*** GIVEN ENTRIES ***

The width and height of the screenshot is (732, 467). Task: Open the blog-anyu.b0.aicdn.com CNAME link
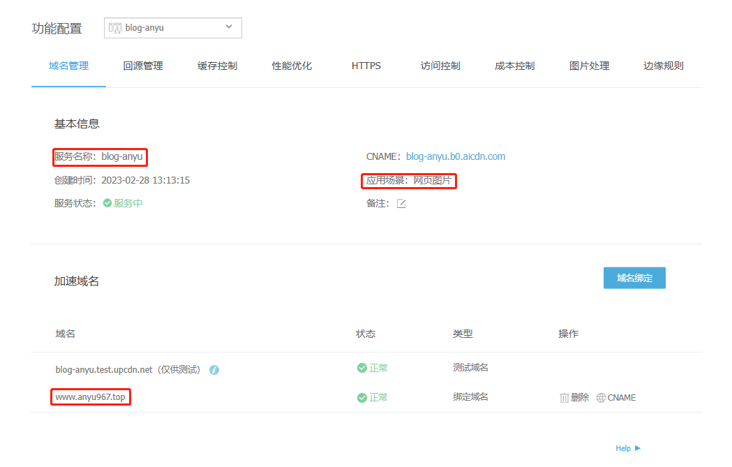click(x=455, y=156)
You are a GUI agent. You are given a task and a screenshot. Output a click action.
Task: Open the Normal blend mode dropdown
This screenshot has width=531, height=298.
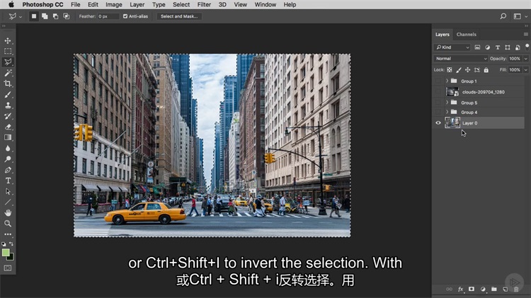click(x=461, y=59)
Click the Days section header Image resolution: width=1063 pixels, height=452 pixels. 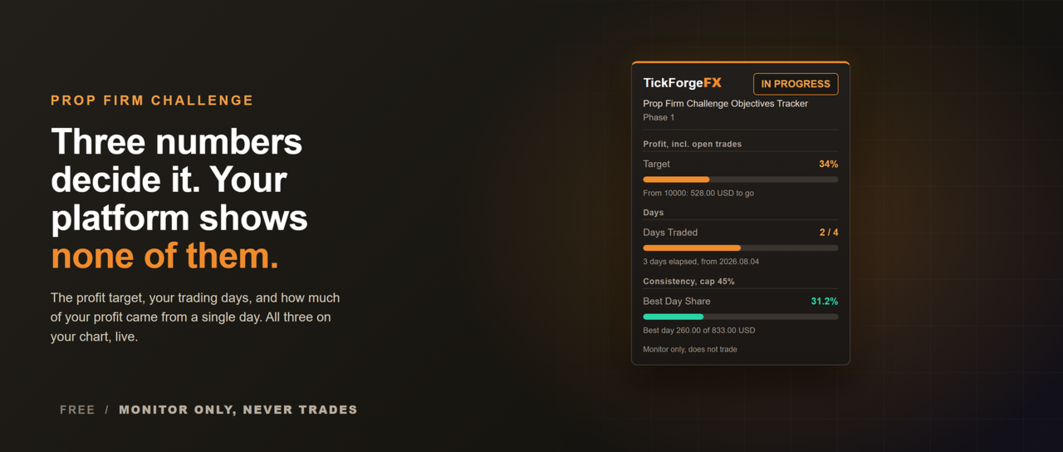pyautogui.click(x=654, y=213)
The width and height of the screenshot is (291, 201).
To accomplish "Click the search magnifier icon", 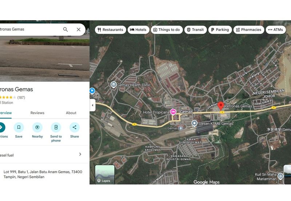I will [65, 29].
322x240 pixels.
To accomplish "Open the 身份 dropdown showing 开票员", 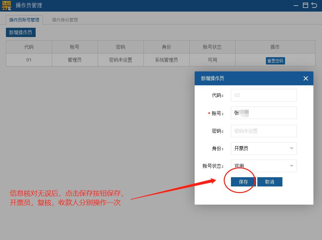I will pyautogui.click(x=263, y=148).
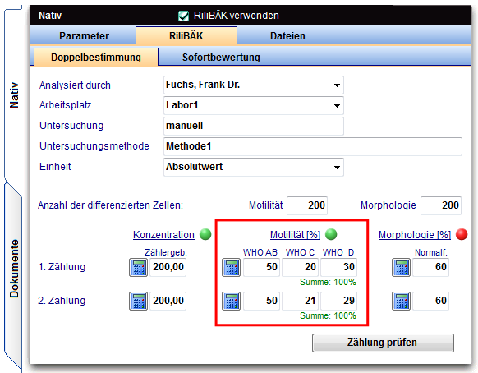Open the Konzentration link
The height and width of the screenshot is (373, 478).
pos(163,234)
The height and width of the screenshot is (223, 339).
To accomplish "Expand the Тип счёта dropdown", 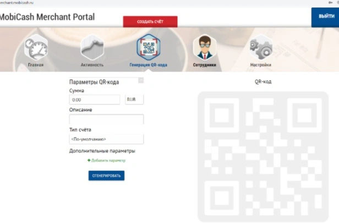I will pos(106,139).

*** End of GIVEN ENTRIES ***
*** GIVEN ENTRIES ***

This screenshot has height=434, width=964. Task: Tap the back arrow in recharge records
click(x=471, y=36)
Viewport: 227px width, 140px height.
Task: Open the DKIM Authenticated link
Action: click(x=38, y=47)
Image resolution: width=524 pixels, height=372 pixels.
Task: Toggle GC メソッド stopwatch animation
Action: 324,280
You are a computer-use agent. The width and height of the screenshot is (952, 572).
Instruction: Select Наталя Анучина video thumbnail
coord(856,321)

*** End of GIVEN ENTRIES ***

State how many lines of the data contain the word "agent". Nothing besides the number belongs in the reply.

2